4. Using a stick blender or by pouring sauce into a standing blender, blend the sauce until smooth. Taste and add salt and pepper as desired. I used 1/2 teaspoon of salt and 1/2 teaspoon of pepper. Boil an additional 5 minutes to reduce.
Smoked Tea BBQ Ribs
Makes: rub for 1 rack of ribs
Time: 5 minutes
2 tablespoons chili powder
1 tablespoon brown sugar
1 tablespoon salt
1/2 tablespoon pepper
1/2 teaspoon cayenne
1/2 tablespoon lapsang souchong tea, finely ground (dry)
1 rack of baby back ribs
1 1/2 cups Smoky Tea BBQ Sauce, separated
1. Combine chili powder, brown sugar, salt, pepper, cayenne, tea in a small bowl and whisk to combine.
2. Rub ribs with the spice rub and bring to room temperature on the counter (about 45 minutes). Preheat oven to 400 degrees F.
3. Bake ribs for 30 minutes. Remove from oven and preheat broiler. Baste with 1/2 cup BBQ sauce on each side and broil 3 minutes each side.

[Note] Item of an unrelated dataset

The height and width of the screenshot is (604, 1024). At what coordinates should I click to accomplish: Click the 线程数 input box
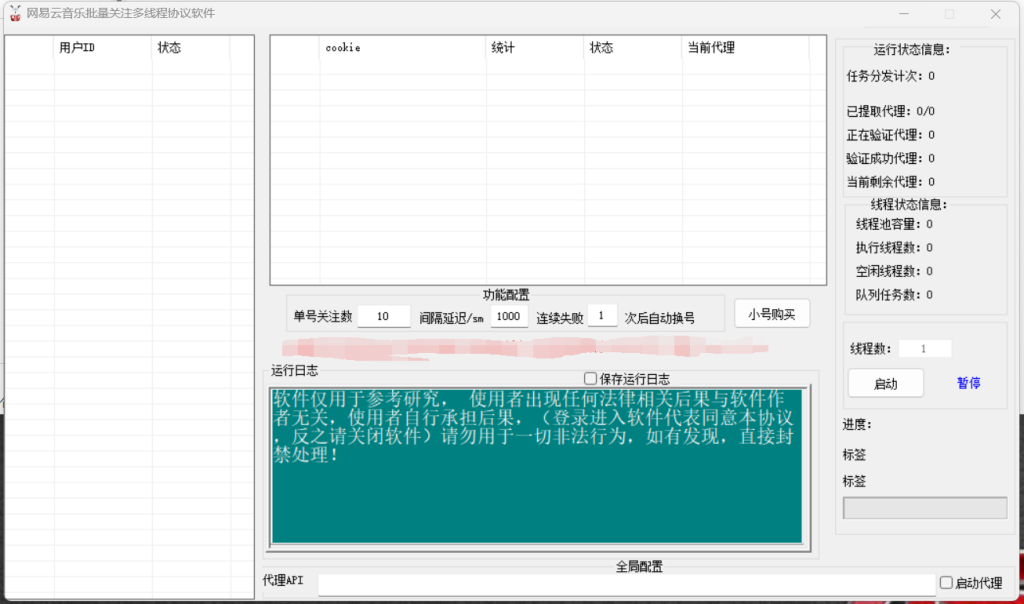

4. Cut ribs apart and serve with additional 1/2 cup BBQ sauce for dipping. I also made hushpuppies and sauteed garlic spinach, but any kind of traditional BBQ side would be great with these: coleslaw, potato salad, mashed potatoes, cornbread–the options are endless.
Disclosure: I received a review copy of Liberty & Other Stories form the publisher and I am friendly with both the book’s author and editor.